____ Record list

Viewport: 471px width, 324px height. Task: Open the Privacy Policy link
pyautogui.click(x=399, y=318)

________
____ Record list

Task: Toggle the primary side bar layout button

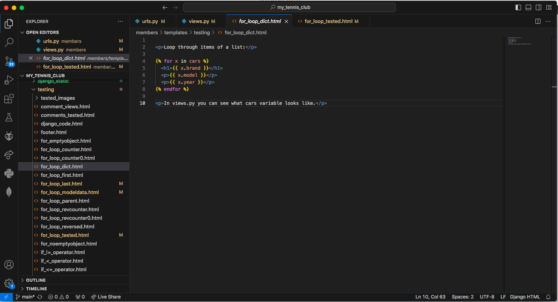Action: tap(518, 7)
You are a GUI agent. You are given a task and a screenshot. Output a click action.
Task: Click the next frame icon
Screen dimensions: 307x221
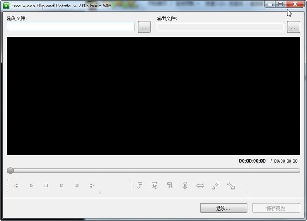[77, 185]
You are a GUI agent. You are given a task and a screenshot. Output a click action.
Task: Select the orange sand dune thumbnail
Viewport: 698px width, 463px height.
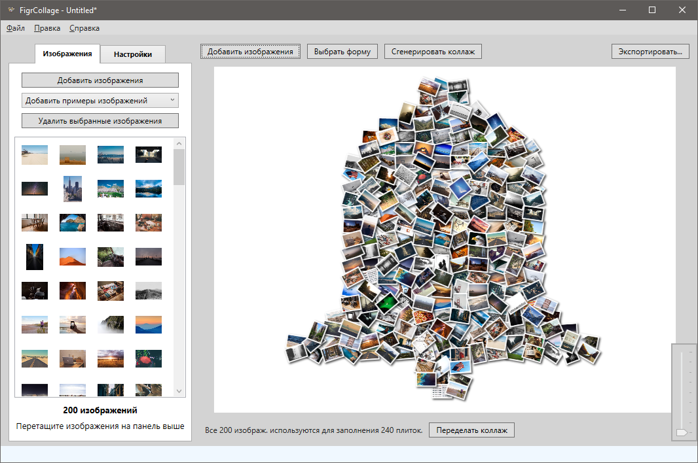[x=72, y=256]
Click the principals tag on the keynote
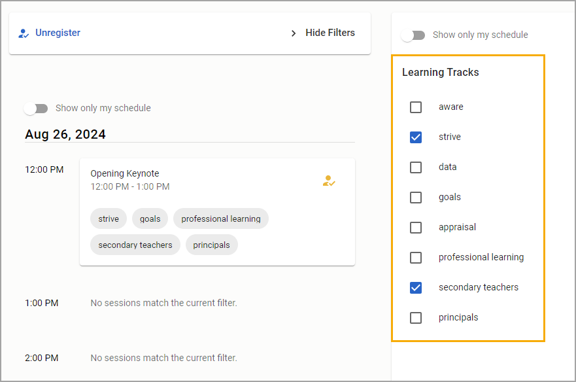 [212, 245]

________

What is being asked:
Lay out the entries from the line with "Viewport: 471px width, 324px" to the line with "pyautogui.click(x=399, y=318)" as a two-column CSV with the headers text and answer. Give one row per entry, with each field in quotation marks and any line breaks replaced by spaces.

Task response:
text,answer
"Viewport: 471px width, 324px height. Task: Open the Privacy Policy link","pyautogui.click(x=399, y=318)"